• Task item: Rewrite the records from the first line through the line that contains "center [115, 590].", with "width and height" swapped for "size" and nothing else changed. Leave the pictures out.

Saved entries:
- Opening Delimiter -
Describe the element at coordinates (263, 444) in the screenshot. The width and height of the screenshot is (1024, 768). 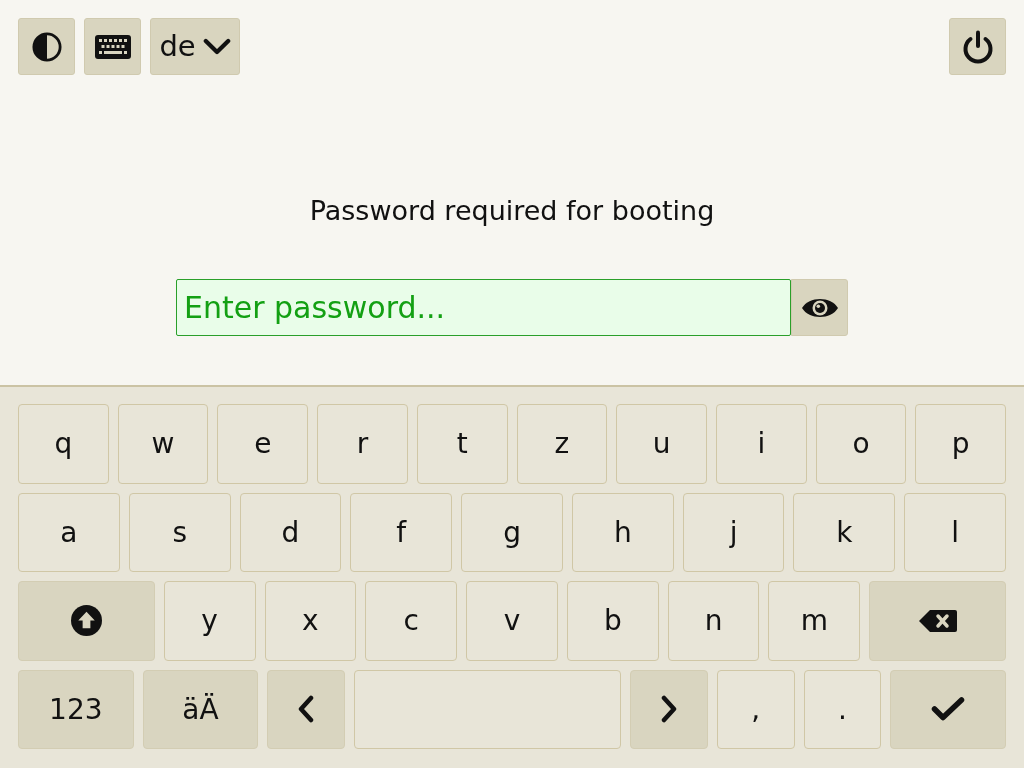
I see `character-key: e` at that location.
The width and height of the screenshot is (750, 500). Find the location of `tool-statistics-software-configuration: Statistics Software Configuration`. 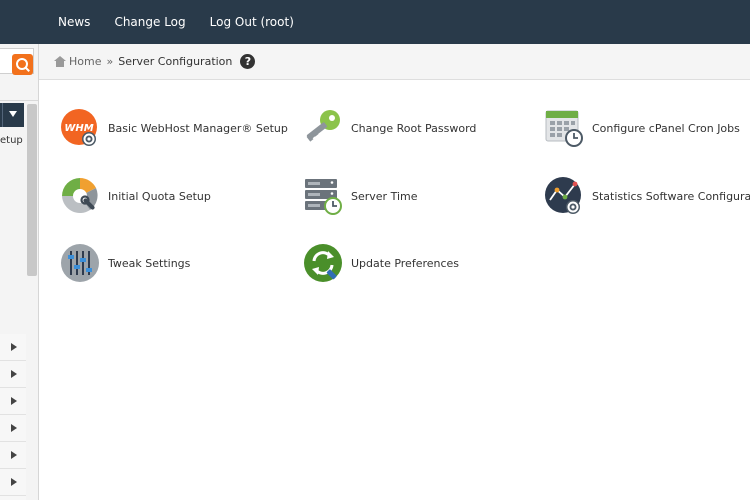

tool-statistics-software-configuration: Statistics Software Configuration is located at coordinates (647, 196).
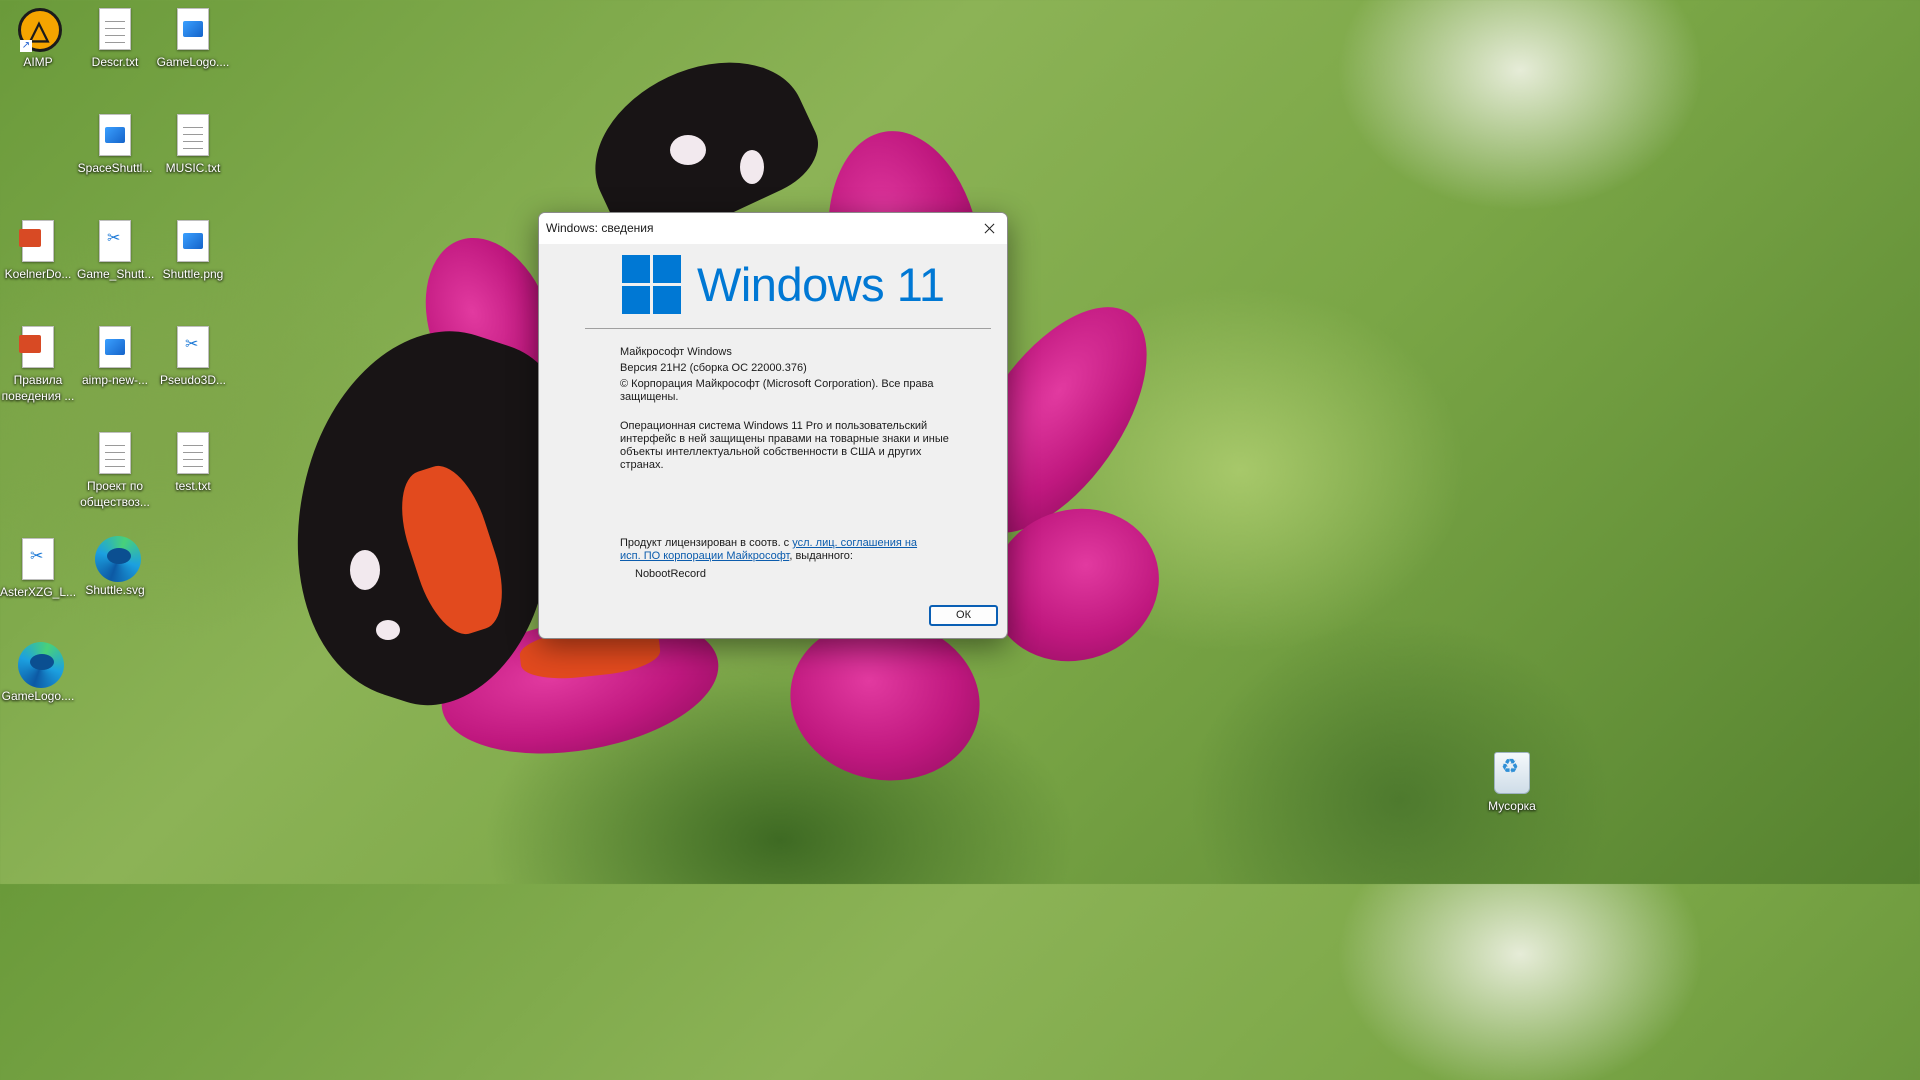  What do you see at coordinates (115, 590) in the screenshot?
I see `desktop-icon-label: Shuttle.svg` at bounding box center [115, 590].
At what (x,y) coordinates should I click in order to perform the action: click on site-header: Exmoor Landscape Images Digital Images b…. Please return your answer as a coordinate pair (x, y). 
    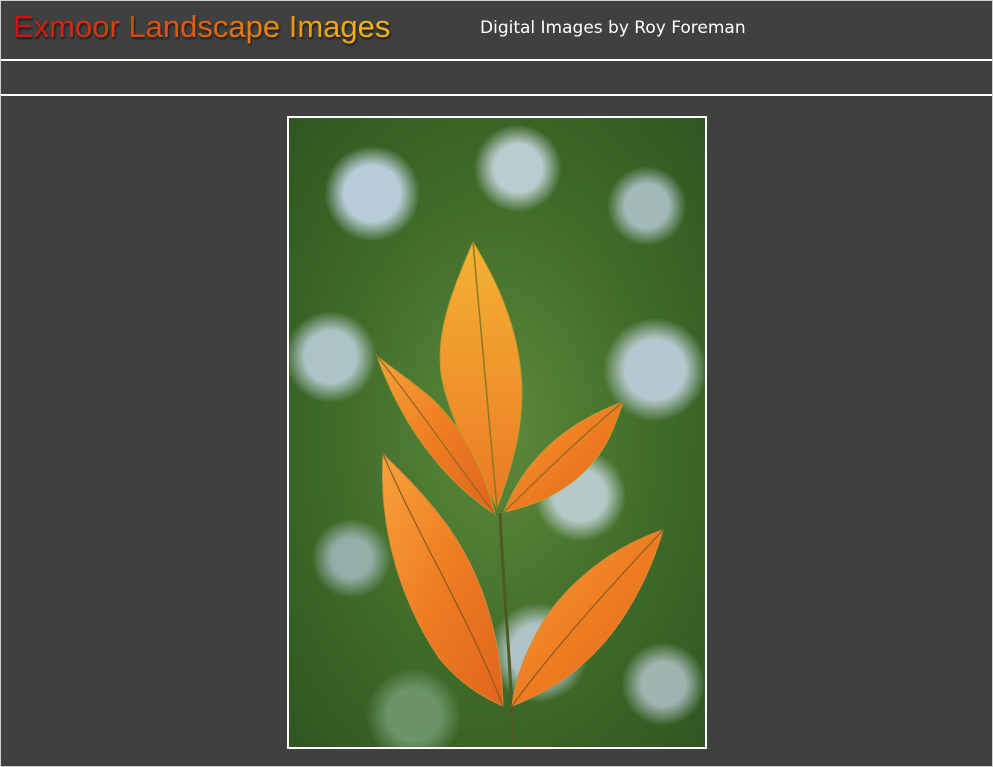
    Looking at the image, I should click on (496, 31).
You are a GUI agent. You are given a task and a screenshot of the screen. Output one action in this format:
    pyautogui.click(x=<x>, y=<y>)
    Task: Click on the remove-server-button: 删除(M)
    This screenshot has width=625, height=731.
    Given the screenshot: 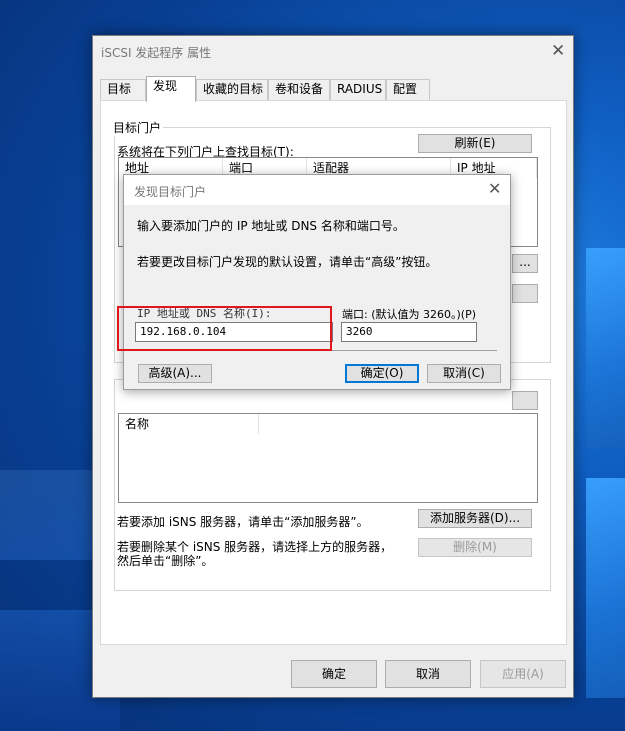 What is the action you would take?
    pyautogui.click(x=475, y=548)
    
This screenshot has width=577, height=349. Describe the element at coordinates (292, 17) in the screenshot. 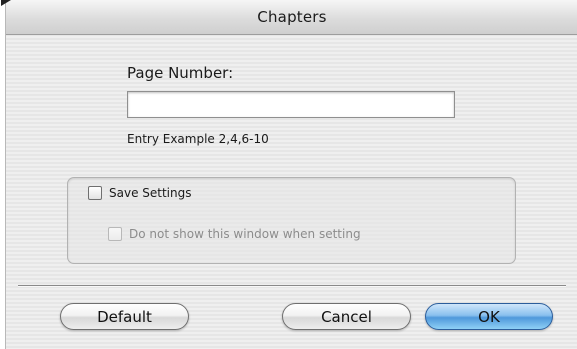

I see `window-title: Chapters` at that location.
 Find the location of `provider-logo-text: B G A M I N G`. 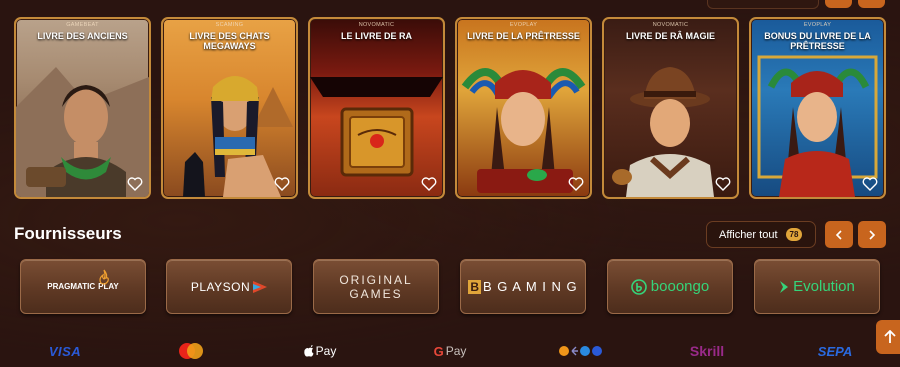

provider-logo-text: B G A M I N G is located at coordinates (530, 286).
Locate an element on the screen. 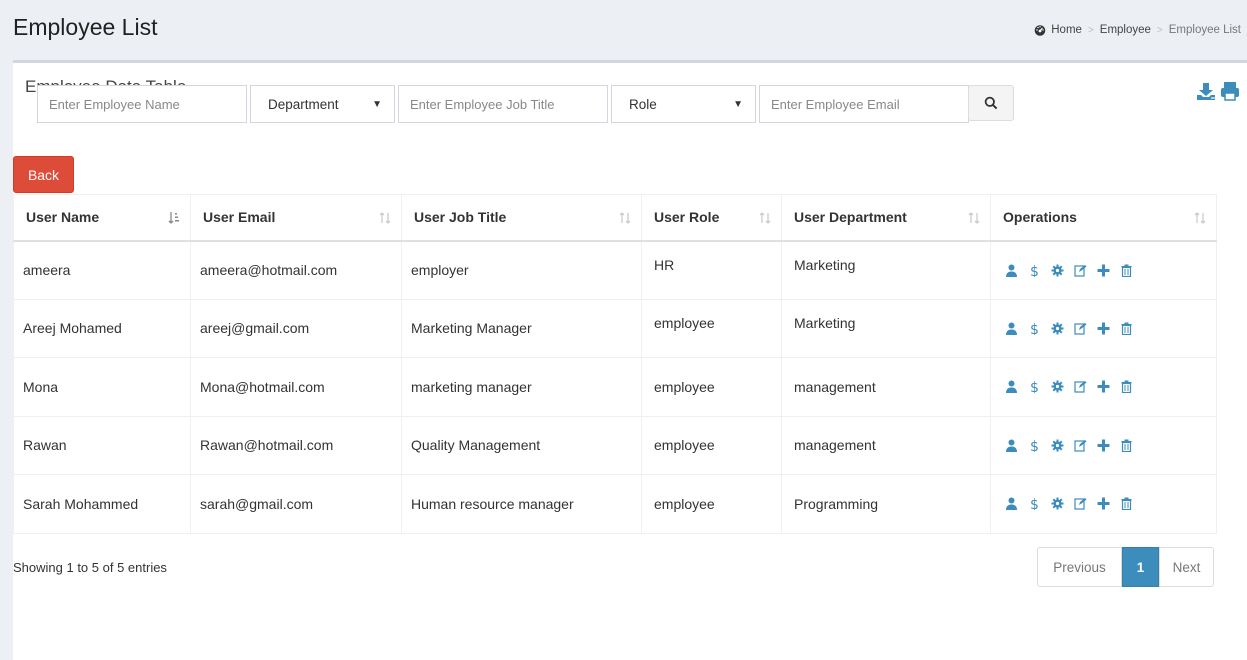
- Closing Delimiter -
• Solution for this problem:
Describe the element at coordinates (263, 444) in the screenshot. The size of the screenshot is (1024, 768). 
I see `character-key: e` at that location.
The size of the screenshot is (750, 500). Find the location of `tool-statistics-software-configuration: Statistics Software Configuration`. 

tool-statistics-software-configuration: Statistics Software Configuration is located at coordinates (647, 196).
  What do you see at coordinates (115, 590) in the screenshot?
I see `desktop-icon-label: Shuttle.svg` at bounding box center [115, 590].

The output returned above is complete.